Search the data for the word "right" and copy each line that has it.

Stored records
::::::::::
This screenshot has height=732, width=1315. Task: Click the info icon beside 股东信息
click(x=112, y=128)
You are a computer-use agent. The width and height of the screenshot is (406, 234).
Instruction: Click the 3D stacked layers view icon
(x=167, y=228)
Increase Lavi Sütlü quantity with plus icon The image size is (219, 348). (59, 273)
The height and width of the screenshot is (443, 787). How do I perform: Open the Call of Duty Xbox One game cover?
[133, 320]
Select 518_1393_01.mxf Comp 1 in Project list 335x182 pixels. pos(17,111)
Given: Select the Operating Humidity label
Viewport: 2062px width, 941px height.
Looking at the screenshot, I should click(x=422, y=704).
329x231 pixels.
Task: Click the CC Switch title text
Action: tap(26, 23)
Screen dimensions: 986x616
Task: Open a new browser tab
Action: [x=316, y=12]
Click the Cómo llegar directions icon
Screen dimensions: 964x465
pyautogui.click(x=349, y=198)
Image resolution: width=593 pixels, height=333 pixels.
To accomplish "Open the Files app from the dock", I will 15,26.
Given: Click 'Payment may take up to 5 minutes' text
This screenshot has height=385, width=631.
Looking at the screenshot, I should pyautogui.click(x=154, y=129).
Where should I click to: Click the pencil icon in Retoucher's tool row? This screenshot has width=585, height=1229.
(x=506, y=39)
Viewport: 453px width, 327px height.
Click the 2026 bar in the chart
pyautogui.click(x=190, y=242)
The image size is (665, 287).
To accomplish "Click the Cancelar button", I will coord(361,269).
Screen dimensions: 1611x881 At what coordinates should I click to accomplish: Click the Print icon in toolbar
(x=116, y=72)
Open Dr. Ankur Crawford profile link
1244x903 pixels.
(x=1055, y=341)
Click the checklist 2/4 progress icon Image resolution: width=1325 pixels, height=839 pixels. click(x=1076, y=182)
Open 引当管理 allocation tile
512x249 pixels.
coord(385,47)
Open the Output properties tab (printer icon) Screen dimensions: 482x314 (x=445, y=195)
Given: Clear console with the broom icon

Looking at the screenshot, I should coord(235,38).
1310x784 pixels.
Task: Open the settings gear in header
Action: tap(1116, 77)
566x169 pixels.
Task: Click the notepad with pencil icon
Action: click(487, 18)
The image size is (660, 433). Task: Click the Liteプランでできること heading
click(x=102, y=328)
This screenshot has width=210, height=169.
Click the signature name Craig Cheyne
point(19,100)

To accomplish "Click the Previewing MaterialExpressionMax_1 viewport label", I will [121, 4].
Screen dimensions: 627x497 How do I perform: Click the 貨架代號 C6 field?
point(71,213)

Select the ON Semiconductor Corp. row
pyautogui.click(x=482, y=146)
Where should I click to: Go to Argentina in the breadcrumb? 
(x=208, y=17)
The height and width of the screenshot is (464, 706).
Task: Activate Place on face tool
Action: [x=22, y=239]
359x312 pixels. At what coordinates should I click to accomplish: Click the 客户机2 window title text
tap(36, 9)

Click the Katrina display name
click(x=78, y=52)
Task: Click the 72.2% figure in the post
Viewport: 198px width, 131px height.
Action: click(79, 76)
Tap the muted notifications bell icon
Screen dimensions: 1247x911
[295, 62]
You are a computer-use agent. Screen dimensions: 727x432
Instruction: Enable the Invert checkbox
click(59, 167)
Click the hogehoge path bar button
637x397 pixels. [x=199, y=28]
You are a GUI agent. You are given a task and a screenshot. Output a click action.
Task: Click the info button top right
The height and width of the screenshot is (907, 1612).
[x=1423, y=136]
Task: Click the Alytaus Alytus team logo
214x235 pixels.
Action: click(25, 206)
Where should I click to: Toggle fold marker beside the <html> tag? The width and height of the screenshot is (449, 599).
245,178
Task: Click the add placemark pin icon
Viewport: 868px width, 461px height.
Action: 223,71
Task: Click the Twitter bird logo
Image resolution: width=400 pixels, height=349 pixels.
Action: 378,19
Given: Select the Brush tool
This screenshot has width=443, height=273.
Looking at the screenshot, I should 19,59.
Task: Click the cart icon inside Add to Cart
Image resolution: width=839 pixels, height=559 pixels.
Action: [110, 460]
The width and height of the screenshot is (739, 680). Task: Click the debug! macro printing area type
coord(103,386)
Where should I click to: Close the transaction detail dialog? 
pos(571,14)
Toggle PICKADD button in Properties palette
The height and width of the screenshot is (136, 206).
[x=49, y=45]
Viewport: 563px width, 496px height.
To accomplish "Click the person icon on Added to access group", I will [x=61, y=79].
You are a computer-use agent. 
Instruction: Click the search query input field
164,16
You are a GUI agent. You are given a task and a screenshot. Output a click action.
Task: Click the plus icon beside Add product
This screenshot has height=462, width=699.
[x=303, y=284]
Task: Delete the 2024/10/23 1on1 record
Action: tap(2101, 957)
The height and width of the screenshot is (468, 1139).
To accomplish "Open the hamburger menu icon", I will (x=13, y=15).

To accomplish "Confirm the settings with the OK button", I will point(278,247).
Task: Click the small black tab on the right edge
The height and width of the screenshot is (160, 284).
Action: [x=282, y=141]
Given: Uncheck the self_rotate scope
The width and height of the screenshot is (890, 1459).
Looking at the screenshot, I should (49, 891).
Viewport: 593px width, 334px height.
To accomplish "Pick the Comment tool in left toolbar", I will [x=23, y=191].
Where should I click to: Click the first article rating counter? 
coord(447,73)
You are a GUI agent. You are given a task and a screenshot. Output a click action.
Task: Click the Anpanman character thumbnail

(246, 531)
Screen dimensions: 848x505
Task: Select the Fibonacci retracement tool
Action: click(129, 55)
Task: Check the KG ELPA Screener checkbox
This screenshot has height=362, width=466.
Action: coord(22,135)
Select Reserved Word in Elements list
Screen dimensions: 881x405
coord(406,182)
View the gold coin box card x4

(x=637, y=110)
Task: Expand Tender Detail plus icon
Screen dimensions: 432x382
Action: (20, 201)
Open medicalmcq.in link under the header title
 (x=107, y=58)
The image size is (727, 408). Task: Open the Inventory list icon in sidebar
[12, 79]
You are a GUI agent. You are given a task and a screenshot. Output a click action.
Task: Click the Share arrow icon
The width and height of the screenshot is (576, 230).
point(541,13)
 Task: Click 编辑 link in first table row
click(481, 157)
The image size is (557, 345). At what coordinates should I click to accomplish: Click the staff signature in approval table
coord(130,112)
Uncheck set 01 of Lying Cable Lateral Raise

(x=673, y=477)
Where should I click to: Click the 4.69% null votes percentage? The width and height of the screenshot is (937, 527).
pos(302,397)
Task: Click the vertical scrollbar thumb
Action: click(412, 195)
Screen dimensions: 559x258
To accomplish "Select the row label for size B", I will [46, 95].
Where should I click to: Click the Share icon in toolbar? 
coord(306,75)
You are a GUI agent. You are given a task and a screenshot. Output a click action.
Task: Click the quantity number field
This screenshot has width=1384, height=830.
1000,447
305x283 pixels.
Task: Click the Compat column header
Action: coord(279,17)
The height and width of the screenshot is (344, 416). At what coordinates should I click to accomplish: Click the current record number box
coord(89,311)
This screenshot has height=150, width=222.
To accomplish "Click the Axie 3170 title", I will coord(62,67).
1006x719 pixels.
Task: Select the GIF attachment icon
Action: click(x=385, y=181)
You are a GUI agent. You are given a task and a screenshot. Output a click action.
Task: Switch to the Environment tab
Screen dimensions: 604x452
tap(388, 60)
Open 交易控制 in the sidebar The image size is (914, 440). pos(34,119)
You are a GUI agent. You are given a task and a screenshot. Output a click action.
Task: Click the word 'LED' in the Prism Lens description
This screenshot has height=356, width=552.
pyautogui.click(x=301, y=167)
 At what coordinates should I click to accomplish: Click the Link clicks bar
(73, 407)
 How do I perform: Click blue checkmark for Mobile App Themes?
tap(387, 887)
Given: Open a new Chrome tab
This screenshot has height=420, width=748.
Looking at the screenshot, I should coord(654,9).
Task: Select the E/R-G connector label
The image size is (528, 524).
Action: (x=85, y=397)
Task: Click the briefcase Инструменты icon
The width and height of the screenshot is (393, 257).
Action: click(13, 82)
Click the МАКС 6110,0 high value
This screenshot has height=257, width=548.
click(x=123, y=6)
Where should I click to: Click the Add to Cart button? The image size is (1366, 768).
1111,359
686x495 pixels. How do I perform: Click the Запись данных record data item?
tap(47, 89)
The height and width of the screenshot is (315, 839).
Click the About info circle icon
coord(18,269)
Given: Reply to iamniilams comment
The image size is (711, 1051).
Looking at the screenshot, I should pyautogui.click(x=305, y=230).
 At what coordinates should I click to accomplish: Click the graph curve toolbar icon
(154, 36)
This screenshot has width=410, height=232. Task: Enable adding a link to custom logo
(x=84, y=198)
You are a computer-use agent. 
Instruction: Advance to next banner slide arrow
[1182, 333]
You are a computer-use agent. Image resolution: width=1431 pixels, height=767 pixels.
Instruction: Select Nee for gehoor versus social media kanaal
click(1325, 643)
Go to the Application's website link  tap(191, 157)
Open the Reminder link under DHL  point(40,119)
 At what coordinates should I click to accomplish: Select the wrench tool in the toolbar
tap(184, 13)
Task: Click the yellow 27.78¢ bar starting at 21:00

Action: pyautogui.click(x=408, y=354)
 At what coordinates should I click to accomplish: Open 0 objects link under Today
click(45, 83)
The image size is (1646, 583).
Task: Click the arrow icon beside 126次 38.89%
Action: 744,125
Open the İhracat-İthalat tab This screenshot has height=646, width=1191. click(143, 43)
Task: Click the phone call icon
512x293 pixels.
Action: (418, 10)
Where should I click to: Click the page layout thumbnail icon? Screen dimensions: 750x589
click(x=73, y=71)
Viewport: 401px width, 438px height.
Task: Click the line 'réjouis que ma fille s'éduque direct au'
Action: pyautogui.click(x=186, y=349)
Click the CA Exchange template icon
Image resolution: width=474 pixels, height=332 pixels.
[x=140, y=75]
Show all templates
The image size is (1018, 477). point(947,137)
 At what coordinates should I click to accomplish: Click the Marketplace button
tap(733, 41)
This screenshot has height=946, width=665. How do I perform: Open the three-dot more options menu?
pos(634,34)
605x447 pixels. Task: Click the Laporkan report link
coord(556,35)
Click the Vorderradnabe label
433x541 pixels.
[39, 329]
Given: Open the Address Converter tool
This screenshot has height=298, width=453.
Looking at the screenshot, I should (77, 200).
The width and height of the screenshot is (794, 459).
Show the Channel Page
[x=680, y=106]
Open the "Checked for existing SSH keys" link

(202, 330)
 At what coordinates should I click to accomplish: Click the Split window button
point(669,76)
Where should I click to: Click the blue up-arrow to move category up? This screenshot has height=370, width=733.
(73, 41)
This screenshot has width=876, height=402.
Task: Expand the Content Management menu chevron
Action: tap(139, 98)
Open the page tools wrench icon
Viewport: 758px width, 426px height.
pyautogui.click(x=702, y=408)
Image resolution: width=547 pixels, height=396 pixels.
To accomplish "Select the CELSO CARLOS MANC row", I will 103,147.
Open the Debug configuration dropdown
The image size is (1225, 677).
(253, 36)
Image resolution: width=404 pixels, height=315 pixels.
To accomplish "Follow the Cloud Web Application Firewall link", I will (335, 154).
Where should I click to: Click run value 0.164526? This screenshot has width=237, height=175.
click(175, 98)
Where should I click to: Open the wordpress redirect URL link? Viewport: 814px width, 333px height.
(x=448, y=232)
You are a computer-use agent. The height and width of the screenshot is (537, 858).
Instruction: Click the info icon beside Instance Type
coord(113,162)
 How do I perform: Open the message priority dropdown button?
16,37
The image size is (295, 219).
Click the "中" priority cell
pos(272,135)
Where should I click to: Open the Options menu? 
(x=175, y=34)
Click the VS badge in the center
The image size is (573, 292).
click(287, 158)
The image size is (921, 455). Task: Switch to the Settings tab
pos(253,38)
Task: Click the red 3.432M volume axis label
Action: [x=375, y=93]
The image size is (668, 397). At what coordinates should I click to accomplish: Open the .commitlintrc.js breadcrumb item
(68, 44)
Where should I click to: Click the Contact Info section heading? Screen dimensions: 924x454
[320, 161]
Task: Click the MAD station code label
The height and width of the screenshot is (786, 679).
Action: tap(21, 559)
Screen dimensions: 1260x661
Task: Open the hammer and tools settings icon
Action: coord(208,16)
::::::::::
- _Exercise answer_
Task: Click the info button top right
Task: Click the small black tab on the right edge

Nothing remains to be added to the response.